Presented By O'Reilly and Cloudera
Make Data Work
September 26–27, 2016: Training
September 27–29, 2016: Tutorials & Conference
New York, NY

Streaming analytics at 300 billion events per day with Kafka, Samza, and Druid

Xavier Léauté (Confluent)
2:05pm–2:45pm Thursday, 09/29/2016
Data innovations
Location: 1 E 07/1 E 08 Level: Intermediate

Prerequisite knowledge

  • A familiarity with Kafka and OLAP
  • An understanding of stream-processing basics
  • What you'll learn

  • Understand how Metamarkets's system performs in the real world and what it took to scale in practice
  • Description

    Today Metamarkets processes over 300 billion events per day, representing over 100 TB going through a single pipeline built entirely on open source technologies including Druid, Kafka, and Samza. Growing to such a scale presents engineering challenges on many levels, not just in design but also with operations, especially when downtime is not an option.

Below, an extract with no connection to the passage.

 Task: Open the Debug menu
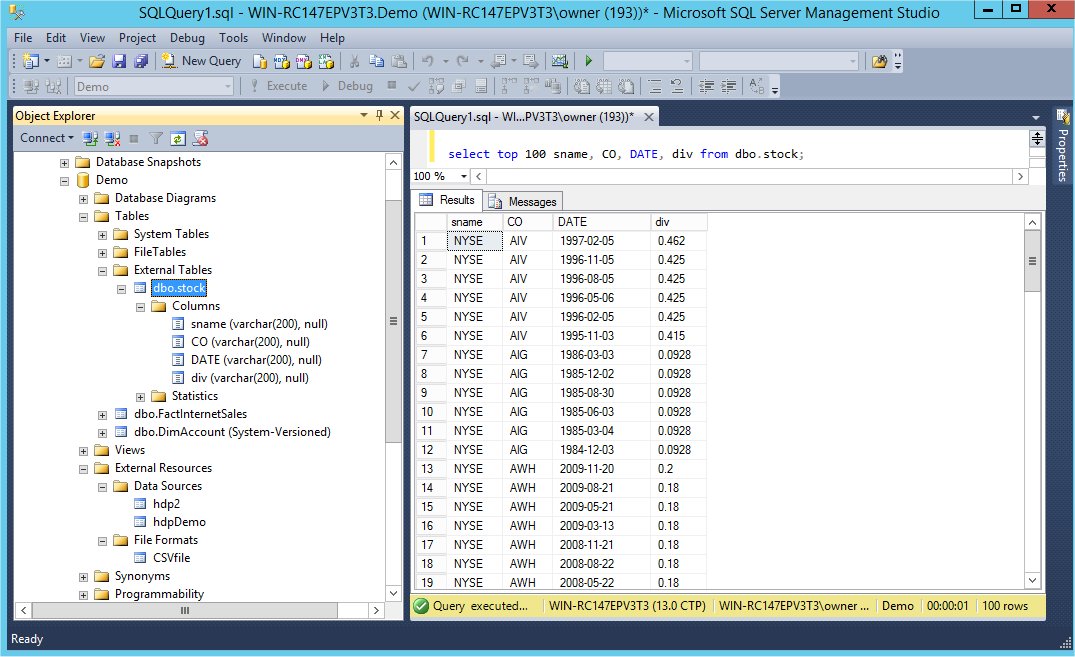point(186,37)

    Xavier Léauté explores how Metamarkets used Kafka and Samza to build a multitenant pipeline to perform streaming joins and transformations of varying degrees of complexity, which then pushes data into Druid to make it available for immediate, interactive analysis at a rate of several hundreds of concurrent queries per second. Xavier describes how his team overcame the challenges around scaling this stack. With data growing an order of magnitude in the span of a few months, all systems involved started to show their limits. Xavier explains how Metamarkets uses extensive metric collection to manage both performance and costs and how it handles very heterogeneous processing workloads while keeping down operational complexity.

    Photo of Xavier Léauté

    Xavier Léauté


    Xavier Léauté is a software engineer at Confluent as well as a founding Druid committer and PMC member. Prior to his current role he headed the backend engineering team at Metamarkets.